DigitalOcean vs Heroku
DigitalOcean and Heroku both ship official MCP servers that let an agent operate an app-hosting platform end to end, and they appeal to overlapping audiences: developers who want to ship an app without managing raw infrastructure. The difference is in philosophy. DigitalOcean's server is a broad cloud control plane — it exposes App Platform deployments alongside Droplets (VMs), managed Postgres/MySQL/Redis databases, Kubernetes, networking, object storage, the container registry, and even GenAI services, with tools you enable per service via a --services flag so you only load what you need. Heroku's server is the classic platform-as-a-service experience wrapped for agents: it focuses on the git-push-to-running-app lifecycle — deploy apps, scale and restart dynos, attach add-ons, promote through pipelines, and operate Heroku Postgres in depth.
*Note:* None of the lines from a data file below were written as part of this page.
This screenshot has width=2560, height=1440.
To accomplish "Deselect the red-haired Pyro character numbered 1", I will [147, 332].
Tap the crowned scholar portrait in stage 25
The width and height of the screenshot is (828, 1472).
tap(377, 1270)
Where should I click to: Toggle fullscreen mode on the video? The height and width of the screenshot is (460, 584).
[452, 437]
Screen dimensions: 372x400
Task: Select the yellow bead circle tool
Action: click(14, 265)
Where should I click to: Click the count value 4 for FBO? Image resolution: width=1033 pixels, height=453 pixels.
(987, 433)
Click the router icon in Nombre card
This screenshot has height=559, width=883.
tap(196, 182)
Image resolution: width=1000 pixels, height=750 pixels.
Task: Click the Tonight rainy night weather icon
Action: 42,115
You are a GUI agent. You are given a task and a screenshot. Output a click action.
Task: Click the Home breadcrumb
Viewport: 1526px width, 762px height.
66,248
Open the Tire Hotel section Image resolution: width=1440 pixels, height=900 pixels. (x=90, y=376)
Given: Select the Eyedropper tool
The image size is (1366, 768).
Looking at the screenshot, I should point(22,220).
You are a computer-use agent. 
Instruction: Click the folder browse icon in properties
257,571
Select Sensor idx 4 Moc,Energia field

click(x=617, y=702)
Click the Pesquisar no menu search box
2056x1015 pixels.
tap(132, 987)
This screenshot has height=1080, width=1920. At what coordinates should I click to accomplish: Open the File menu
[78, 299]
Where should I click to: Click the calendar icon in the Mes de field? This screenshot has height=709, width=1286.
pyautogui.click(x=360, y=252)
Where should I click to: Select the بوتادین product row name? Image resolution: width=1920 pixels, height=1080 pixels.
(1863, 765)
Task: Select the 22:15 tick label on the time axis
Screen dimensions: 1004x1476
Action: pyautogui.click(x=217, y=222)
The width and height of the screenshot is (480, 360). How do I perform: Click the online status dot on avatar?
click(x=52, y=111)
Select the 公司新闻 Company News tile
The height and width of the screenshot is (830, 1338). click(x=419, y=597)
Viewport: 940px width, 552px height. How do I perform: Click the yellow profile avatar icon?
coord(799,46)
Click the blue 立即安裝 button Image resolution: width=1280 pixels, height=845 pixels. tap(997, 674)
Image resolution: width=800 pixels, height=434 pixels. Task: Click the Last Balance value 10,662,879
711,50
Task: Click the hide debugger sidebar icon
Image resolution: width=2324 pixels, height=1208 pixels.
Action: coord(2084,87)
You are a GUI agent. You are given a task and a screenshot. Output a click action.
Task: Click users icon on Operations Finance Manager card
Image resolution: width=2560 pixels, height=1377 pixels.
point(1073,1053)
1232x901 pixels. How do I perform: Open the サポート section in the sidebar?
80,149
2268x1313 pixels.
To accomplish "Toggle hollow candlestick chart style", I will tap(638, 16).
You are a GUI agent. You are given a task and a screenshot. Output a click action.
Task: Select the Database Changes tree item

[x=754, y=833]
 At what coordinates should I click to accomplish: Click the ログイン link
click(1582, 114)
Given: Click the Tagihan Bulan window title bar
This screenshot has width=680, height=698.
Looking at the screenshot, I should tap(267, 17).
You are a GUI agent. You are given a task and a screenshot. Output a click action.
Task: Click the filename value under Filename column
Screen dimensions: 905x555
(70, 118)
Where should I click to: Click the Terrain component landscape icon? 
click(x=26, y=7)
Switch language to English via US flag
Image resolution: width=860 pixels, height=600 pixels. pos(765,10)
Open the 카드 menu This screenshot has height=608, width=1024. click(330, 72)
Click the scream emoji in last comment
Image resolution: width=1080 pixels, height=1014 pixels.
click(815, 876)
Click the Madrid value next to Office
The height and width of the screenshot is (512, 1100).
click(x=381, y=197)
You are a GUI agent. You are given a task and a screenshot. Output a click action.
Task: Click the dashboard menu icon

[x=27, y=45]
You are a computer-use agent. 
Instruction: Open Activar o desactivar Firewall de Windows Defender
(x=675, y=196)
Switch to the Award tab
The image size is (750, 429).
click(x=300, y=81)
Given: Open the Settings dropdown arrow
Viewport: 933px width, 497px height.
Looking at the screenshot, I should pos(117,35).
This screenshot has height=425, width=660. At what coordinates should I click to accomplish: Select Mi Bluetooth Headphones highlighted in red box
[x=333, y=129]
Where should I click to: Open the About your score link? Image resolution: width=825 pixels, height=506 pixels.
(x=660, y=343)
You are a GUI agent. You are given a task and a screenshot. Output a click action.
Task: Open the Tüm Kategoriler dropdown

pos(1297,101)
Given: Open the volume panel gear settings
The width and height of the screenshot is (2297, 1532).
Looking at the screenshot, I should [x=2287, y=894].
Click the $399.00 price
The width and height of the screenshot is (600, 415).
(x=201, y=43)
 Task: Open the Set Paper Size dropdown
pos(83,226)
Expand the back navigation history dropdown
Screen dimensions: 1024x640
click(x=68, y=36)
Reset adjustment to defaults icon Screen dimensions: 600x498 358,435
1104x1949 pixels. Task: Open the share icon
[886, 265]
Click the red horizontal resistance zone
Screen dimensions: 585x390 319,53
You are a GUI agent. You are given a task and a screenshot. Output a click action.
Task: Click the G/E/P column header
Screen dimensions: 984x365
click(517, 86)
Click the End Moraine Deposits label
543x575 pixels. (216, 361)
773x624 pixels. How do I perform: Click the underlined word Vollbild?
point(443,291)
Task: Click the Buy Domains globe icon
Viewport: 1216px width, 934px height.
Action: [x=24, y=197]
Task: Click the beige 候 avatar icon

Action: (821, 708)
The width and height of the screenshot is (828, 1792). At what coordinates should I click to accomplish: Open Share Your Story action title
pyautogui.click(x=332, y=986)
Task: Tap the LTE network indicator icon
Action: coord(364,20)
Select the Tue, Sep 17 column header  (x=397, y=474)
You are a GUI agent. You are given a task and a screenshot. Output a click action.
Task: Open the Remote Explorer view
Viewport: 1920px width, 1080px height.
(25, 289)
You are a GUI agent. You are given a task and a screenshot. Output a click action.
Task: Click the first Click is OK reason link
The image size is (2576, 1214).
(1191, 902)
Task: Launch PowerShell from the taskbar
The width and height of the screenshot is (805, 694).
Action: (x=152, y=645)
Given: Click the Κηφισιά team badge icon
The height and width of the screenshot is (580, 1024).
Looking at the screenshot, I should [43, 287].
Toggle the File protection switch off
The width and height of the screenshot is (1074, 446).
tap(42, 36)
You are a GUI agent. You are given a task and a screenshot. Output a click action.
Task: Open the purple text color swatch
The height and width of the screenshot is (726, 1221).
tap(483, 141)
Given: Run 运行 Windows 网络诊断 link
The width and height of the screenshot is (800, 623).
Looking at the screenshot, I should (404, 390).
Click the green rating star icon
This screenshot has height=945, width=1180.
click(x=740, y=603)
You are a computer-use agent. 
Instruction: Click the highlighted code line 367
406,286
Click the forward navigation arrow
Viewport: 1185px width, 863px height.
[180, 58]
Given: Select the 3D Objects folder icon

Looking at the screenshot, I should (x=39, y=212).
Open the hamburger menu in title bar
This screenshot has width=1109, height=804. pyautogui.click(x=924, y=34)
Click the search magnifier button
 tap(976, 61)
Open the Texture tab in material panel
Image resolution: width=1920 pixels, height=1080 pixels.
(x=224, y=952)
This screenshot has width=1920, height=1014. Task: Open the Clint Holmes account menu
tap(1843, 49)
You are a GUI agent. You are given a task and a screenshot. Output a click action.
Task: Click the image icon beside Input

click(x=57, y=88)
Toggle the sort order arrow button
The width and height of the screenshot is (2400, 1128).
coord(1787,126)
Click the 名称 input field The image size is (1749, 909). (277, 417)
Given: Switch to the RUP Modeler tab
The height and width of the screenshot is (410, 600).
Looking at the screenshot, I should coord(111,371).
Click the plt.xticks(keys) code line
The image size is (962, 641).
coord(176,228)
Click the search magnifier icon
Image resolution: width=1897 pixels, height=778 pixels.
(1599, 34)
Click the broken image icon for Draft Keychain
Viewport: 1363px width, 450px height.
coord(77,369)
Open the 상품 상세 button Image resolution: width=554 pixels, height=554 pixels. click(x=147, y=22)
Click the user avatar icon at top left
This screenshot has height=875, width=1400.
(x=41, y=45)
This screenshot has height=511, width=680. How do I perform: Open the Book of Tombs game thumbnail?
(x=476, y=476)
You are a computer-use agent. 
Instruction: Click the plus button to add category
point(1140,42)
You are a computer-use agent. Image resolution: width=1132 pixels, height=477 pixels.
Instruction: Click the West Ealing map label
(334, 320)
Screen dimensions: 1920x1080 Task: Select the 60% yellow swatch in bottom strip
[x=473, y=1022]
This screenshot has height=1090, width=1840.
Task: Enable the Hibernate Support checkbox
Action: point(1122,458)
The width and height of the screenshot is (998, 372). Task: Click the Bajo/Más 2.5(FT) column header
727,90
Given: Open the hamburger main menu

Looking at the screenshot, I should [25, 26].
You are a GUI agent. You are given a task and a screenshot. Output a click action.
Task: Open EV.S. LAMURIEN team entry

Both turn a conversation into real deployments; the question is whether you want a wider IaaS-plus-PaaS surface or a polished, opinionated PaaS. Here is the breakdown.
How they compare
| Dimension | DigitalOcean | Heroku |
|---|---|---|
| Platform model | A broad cloud: App Platform for PaaS-style deploys plus Droplets, managed databases, Kubernetes (DOKS), networking, Spaces object storage, and GenAI — IaaS and PaaS in one server. | A focused PaaS: the git-push-to-running-app model, with dynos, add-ons, pipelines, and managed Postgres as the primary nouns. |
| Tool organization | Service-grouped tools enabled with --services (apps, droplets, databases, doks, networking, docr, spaces, functions, genai…), so you load only the surfaces you intend to use. | A comprehensive flat tool set covering app lifecycle (create/deploy/rename), dyno control (ps_scale, ps_restart), add-ons, pipelines, and a deep Postgres toolkit (pg_psql, pg_outliers, pg_locks, pg_backups). |
| Scaling and ops | Droplets for VMs and DOKS for Kubernetes give fine-grained control when App Platform isn't enough; insights and monitoring tools surface metrics. | Dyno-centric scaling (ps_scale/ps_restart), maintenance mode, one-off dynos, and pipeline promotion model classic Heroku operational flows. |
| Managed database depth | Managed Postgres, MySQL, and Redis clusters provisioned and managed through the databases service tool. | Heroku Postgres gets unusually deep coverage — psql, info, locks, outliers, credentials, backups, kill, and upgrade — so an agent can genuinely operate the database. |
| Best-fit task | Teams that want one agent surface across app hosting plus VMs, Kubernetes, databases, storage, and AI on a cost-friendly cloud. | Teams that love the Heroku workflow and want an agent to deploy, scale, promote, and operate Postgres with minimal infrastructure thinking. |
Verdict
Choose DigitalOcean's server when you want a single agent that reaches across an entire cloud — App Platform for deploys, but also Droplets, Kubernetes, managed databases, object storage, and GenAI — with per-service tool loading to keep the surface tidy. Choose Heroku's server when the Heroku PaaS model is your home: it gives an agent the full git-push lifecycle, dyno scaling, add-ons, pipeline promotion, and an unusually deep Postgres operations toolkit. Both are official and both ship real deployments from a conversation, so the decision is really about breadth versus the opinionated PaaS experience — and, in practice, which platform already hosts your apps.
FAQ
- Which is better for a beginner shipping a small app?
- Both make deployment conversational. Heroku's opinionated PaaS loop (deploy, scale a dyno, attach an add-on) is famously approachable, while DigitalOcean's App Platform offers a similar simplicity with the option to drop down to Droplets or Kubernetes later from the same server.
- Can the agent manage databases directly?
- Yes on both. DigitalOcean provisions managed Postgres/MySQL/Redis via its databases service, and Heroku exposes a deep Postgres toolkit (psql, backups, locks, outliers, upgrade) so the agent can operate the database, not just create it.